Google is to be credited for improving its Android operating system by leaps and bounds over the past four years. You know who also deserves loads of credit? Independent developers who care a lot about their phone experience, and yours, too. They’ve quietly filled in missing features and fixed annoyances in Android while nobody was looking—but now’s the time to look at what their fixes can do for you.
Maybe you can live with Google’s built-in calendar widget, but I can’t, especially after seeing the better version available, for free, in the Play Store. Perhaps you don’t mind that Gmail completely ignores any file type it doesn’t recognize, but I’d like to save the file anyways, thank you. These fixes, and more, are described below.
Push the reset on your phone GPS with GPS Status
If you’ve ever turned on your phone immediately after a flight, you’ve experienced a phone trying to figure out where in the world it is. The location-finding tools in modern Android phones can be miraculously specific, but they also get confused when they think they’re supposed to be somewhere that they are not.

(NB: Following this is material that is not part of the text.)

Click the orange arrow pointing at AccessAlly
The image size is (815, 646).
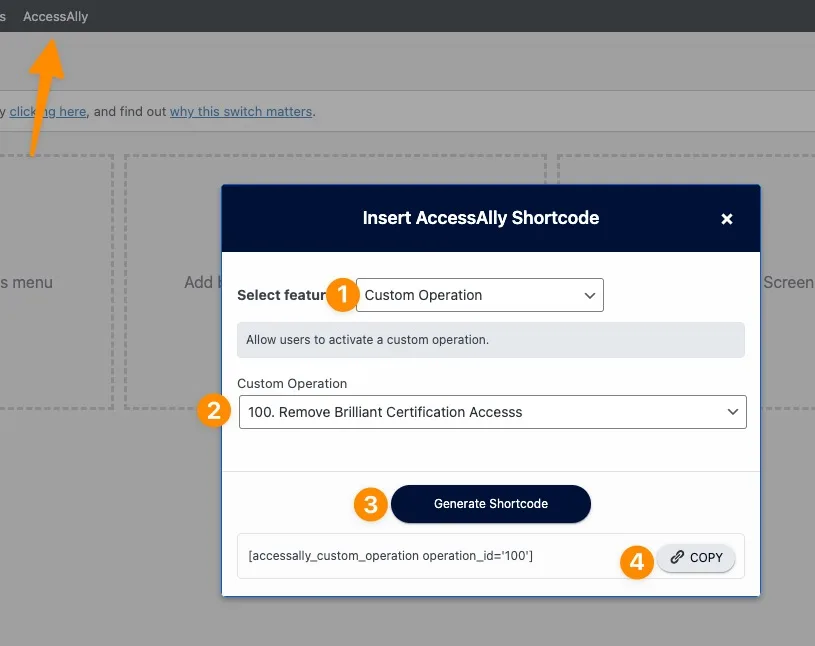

GPS Status & Toolbox shows you exactly what your GPS sensor is doing, where it thinks it is, and how much of a “lock” it has with satellites in actual space. Most helpfully for those of us who feel like our phones have grown confused: it offers a reset option in the “Tools” menu that forces your phone to forget and stop checking its cached location data and get a new fix. That option takes a few minutes, but it’s usually guaranteed to get a fix after a while, as opposed to hoping Google Maps and other geo-finding apps come around on their own.
Put a better calendar widget on your home screen
If you’re like me, you use your phone to know what’s coming up that day, that hour, or in 5 minutes. You might have multiple Google calendars, you might import calendars from your spouse or certain organizations, but in any case, you want to know about what’s coming up on all of them. Google’s own calendar widget works for that, but it’s pretty Spartan in design, and it requires a lot of space to do its job.
Simple Calendar Widget is one of those Android apps with tons of options, nit-picky details, and programmable variables. At its core, though, it’s a transparent calendar widget that fits a lot more data, with color-coded signifiers, onto your home screen. From the “Skins” options, choose “SiMi Clock (Multiple Events),” and be sure to enable the options for colored calendars, and set the font sizes to something you can live with.
Make your Android stop acting like it can’t handle certain Gmail attachments
Your Android phone is, at its core, a computer. So it’s kind of sad when a file (like, say, a Keynote presentation) is attached to an email message, and your phone acts like it’s a children’s calculator. As featured in a post on Gmail helper apps, there’s a solution to files that your phone doesn’t recognize: Gmail Attachment Download.
Gmail Attachment Download (GAD) installs itself as an app that tells Android it can take almost any kind of file. When you tap a file attached to a Gmail message, GAD pops up as an option for handling the file. And then GAD simply asks you where you want to save that file, like a computer would do. That’s all it does, and it’s a big help.
Set up an alarm clock that works for your waking habits
The built-in alarm on Android is decent for reminding me to move my car before the meter runs out. For actual awakening from slumber, it could use some help. I’ve tried many, many Android alarm apps, and my favorite so far is AlarmDroid. It can wake you up just about any way you can imagine waking up (well—ahem—almost).
AlarmDroid does music tracks or playlists, sound files, system sounds, or internet radio streams as your wake-up sound, and it can slowly ascend them as it turns on. You can turn it off by shaking the phone, flipping it onto its face, or by forcing yourself to solve logic or mathematical problems of your chosen difficulty. My favorite thing about AlarmDroid, though, is the spoken alarm. It reads out whatever text you give it, and you can insert variables. That means you get to create your own Tony-Stark-in-Iron-Man-style wake-up moment:
Good morning, Amy. It is [Time], and currently [Temperature] outside. Today’s high temperature will be [Max], with [Weather_Conditions].
Turn off your security code when you’re at home
If you don’t have a passcode screen on your smartphone, you are just asking for people to mess with your data, and you’re making it really easy for thieves to reset your phone. But when you are certain your phone is at home, it would be okay to let your passcode requirement slip, if only you could. Unlock with WiFi makes it so.
Unlock with WiFi is a fairly simple app, once you approve it as having administrative powers. When you’re signed into a Wi-Fi network that’s part of a safe zone for your phone, open the app and click “Add” to make that network a condition for turning off your screen password. The only hitch to Unlock with WiFI is that you have to remember to use the app to change or disable your passcode, or else you’ll have some potentially phone-reset-requiring problems. But for most phone owners, it’s just a really nice convenience (that you can imagine being part of any Android phone’s settings).
I only aimed for five apps for this post, but I’m certainly open to adding a list of other apps that fix Android at a deeper level. What do you have on your phone that everyone should know about?